Computational methods of modelling protein folding have existed for a couple of decades. But what McGill researcher Jérôme Waldispühl of the McGill Centre for Bioinformatics has done, working with collaborators from MIT, is to develop algorithms that can work from a laptop computer to examine a protein's fundamental chemical properties and then scan a number of possible protein shapes before predicting the final form that the protein is likely to take.

The results have been impressive. Whereas classical techniques for predicting protein folding pathways required hundreds of thousands of CPU hours to compute the folding dynamics of 40 amino acids proteins, the program tFolder implemented by Solomon Shenker -- a former McGill undergraduate student now at Cornell -- has been able to predict correctly in 10 minutes on a single laptop, a coarse-grained representation of the folding pathways of a protein with 60 amino acids.

Waldispühl and his students continue to work on their algorithm to improve its success rate at predicting protein folding with broader categories of proteins including some that are important in DNA-binding. The research was recently presented at the 15th Annual International Conference in Research in Computational Molecular Biology (RECOMB 2011).

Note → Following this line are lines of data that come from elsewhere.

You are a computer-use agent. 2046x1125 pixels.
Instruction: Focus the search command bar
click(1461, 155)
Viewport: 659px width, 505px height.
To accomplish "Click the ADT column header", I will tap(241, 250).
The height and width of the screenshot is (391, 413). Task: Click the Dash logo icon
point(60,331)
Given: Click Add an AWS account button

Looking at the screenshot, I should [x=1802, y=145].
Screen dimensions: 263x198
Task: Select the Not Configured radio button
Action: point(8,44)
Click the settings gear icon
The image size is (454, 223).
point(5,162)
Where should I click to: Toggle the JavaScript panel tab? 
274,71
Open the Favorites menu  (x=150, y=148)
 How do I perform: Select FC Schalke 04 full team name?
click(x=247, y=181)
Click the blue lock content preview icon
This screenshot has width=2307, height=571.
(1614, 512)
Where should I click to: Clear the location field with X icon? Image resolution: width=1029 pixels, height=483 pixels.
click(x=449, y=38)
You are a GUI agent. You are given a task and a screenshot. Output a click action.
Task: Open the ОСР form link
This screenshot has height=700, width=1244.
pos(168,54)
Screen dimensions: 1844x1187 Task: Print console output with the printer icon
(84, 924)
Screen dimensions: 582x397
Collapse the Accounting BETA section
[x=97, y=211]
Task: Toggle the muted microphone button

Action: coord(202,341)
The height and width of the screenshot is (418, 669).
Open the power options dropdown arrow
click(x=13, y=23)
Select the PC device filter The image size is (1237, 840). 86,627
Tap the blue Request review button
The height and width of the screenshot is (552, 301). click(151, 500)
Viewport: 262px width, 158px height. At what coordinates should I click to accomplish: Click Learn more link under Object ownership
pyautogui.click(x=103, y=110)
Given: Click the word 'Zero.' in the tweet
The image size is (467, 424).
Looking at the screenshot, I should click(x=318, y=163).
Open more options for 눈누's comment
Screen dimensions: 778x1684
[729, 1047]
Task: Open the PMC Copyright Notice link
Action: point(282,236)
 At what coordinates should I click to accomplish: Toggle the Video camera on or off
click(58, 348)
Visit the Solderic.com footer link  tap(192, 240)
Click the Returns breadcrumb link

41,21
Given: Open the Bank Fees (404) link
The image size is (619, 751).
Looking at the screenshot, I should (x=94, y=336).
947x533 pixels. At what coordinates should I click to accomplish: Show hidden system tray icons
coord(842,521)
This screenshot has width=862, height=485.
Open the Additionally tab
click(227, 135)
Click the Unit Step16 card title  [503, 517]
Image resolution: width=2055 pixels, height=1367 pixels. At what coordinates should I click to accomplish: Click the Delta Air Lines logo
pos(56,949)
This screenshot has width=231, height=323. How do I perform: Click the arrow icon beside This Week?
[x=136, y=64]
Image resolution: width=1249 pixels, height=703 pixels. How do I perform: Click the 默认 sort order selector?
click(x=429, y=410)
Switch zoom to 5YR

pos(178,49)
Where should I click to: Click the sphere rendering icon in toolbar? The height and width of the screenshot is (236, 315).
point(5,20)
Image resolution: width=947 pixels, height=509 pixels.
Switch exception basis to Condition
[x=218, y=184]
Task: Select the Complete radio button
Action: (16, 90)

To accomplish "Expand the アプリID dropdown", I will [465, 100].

The research was funded by McGill and the NSERC discovery grant program.


Story Source:

The above story is based on materials provided by McGill University. Note: Materials may be edited for content and length.


Cite This Page:

McGill University. "Protein folding made easy." ScienceDaily. ScienceDaily, 8 June 2011. <www.sciencedaily.com/releases/2011/06/110607121135.htm>.
McGill University. (2011, June 8). Protein folding made easy. ScienceDaily. Retrieved December 22, 2014 from www.sciencedaily.com/releases/2011/06/110607121135.htm
McGill University. "Protein folding made easy." ScienceDaily. www.sciencedaily.com/releases/2011/06/110607121135.htm (accessed December 22, 2014).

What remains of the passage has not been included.